Exercise details
Please reproduce the data word for word, starting at the line that contains "You are a GUI" and ending after the line that contains "pyautogui.click(x=166, y=828)".

Provided data
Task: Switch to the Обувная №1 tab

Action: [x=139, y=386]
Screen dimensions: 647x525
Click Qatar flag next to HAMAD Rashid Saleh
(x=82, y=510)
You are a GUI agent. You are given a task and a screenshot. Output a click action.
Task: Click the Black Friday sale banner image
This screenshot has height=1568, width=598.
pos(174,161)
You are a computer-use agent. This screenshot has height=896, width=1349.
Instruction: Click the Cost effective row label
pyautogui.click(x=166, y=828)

...

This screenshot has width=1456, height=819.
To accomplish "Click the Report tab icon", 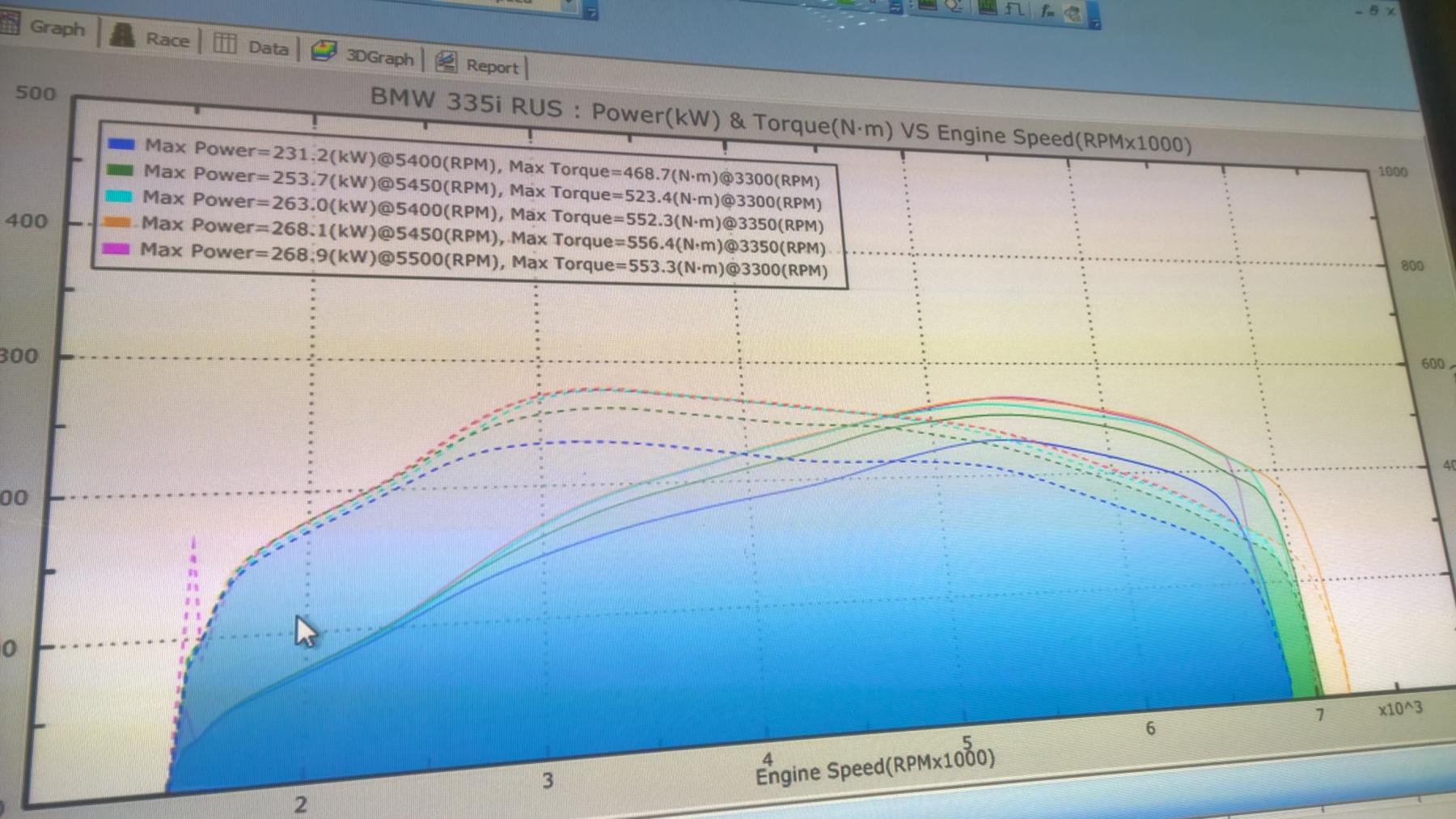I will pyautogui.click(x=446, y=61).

Full solution
You are a GUI agent. You are given a task and a screenshot. Output a click action.
Task: Click the Black Friday sale banner image
This screenshot has height=1568, width=598.
pos(174,161)
You are a computer-use agent. This screenshot has height=896, width=1349.
Instruction: Click the Cost effective row label
pyautogui.click(x=166, y=828)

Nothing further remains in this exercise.